Rekor harian itu terjadi di saat negeri ginseng tengah berjuang untuk menahan peningkatan tajam jumlah pasien corona dengan gejala parah. Di samping itu, Korsel juga sedang fokus mencegah masuknya wabah Covid varian omicron yang meresahkan dunia, akhir-akhir ini.

Lonjakan harian infeksi virus corona di Korsel dimulai pada awal bulan lalu, setelah negara itu melonggarkan aturan pembatasan terkait Covid-19. Pada Senin (29/11/2021) lalu, pemerintah setempat menyatakan akan menunda pelonggaran lebih lanjut karena semakin tertekannya sistem perawatan kesehatan di negeri Asia Timur itu. 

Di samping itu, kemungkinan ancaman yang ditimbulkan oleh Covid varian baru juga memaksa Seoul berpikir berulang kali untuk mencabut aturan pembatasan yang masih berlaku.

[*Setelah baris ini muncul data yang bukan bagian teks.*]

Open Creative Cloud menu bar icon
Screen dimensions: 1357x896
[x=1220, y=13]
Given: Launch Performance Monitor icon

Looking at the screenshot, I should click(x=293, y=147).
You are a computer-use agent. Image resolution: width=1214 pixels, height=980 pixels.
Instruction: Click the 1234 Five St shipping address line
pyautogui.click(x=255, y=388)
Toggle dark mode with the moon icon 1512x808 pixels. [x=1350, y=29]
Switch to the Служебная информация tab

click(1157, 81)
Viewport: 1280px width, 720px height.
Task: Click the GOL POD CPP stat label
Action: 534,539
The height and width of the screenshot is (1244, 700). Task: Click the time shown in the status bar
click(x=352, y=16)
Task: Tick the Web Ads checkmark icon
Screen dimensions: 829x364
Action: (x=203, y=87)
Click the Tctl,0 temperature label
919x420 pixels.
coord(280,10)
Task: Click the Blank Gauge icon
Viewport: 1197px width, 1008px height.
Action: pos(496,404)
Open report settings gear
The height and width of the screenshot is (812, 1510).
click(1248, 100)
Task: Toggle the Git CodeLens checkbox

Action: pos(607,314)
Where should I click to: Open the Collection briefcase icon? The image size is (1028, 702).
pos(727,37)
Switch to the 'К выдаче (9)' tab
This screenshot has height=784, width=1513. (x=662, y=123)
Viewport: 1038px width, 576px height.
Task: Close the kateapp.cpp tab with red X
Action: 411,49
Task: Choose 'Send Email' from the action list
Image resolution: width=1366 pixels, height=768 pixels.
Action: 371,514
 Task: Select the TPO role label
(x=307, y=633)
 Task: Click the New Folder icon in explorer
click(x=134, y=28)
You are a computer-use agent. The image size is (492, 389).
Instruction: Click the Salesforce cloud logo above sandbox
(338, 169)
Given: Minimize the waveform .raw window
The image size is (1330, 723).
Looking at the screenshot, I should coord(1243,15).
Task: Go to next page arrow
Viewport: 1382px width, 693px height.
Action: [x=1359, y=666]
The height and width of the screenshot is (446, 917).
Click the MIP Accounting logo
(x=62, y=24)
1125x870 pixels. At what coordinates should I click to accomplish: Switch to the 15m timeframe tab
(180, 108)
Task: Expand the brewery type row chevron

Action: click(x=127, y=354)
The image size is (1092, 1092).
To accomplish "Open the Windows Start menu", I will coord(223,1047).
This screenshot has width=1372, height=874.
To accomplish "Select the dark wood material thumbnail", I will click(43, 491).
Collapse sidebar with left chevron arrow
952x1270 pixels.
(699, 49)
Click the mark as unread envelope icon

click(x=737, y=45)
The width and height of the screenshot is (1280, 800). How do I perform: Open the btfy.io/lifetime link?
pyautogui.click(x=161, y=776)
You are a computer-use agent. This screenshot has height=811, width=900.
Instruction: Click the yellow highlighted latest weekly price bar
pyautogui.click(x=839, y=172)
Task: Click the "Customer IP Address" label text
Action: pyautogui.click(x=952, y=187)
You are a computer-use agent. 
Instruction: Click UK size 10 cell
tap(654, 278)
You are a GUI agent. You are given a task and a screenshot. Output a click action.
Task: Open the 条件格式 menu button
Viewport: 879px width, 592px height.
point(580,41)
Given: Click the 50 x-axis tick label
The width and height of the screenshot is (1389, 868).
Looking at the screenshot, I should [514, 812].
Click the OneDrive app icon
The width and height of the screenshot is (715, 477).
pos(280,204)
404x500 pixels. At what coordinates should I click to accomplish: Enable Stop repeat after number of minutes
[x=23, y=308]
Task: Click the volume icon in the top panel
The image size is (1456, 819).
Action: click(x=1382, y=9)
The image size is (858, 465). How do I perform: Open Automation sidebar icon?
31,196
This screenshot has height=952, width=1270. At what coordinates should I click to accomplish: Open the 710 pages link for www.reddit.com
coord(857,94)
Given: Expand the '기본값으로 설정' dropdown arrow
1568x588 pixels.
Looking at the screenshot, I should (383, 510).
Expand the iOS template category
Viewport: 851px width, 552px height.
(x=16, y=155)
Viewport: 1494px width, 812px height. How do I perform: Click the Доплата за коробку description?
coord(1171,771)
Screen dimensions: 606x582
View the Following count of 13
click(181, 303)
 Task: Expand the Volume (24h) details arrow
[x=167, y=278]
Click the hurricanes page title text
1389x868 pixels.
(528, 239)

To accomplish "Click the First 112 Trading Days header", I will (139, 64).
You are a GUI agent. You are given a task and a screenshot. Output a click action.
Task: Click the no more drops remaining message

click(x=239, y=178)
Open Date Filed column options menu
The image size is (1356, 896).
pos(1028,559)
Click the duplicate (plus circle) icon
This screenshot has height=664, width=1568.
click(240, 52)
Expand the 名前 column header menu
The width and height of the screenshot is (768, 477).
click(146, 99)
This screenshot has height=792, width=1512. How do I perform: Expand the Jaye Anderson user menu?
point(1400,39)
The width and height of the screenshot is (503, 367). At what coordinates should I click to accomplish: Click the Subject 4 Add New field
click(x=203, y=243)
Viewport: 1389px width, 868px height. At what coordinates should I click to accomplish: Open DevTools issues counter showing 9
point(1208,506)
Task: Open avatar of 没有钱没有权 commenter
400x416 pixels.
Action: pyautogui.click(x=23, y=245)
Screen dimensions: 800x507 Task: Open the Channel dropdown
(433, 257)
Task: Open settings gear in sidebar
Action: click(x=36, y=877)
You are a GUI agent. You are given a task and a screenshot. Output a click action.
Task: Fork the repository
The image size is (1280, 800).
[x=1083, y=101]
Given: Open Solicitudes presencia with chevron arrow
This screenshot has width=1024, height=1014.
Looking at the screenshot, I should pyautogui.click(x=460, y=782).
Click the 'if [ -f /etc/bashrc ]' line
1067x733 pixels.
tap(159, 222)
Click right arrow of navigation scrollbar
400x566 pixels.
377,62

Para ahli telah memperingatkan, kasus infeksi Covid akan terus meningkat sampai orang-orang yang tidak divaksinasi memperoleh kekebalan melalui infeksi. Sementara, Korsel sudah memvaksinasi lengkap hampir 92 persen penduduk dewasanya. Kini, negara itu masih berfokus pada program vaksinasi anak-anak dan program vaksin dosis booster (penguat).

“Untuk memperlambat laju gelombang infeksi saat ini, pihak berwenang (di Korsel) dapat menurunkan jumlah kasus dengan menerapkan kembali beberapa pembatasan jarak sosial,” ujar profesor bidang pencegahan penyakit di Fakultas Kedokteran Universitas Gachon Korsel, Jung Jae Hun, dikutip Reuters, Rabu (1/12/2021).

Sebagai contoh, Singapura yang menjadi negara dengan tingkat vaksinasi tertinggi di dunia dan selalu mempertahankan aturan ketat terkait Covid-19, sempat mengalami lonjakan infeksi dan kematian selama lebih dari dua bulan, hingga akhirnya mulai stabil lagi, baru-baru ini.

Otoritas kesehatan Korea Selatan mengatakan, rumah sakit di negara itu masih merawat 723 pasien Covid-19 dengan gejala yang parah. Angka ini juga menjadi rekor sendiri bagi Korsel.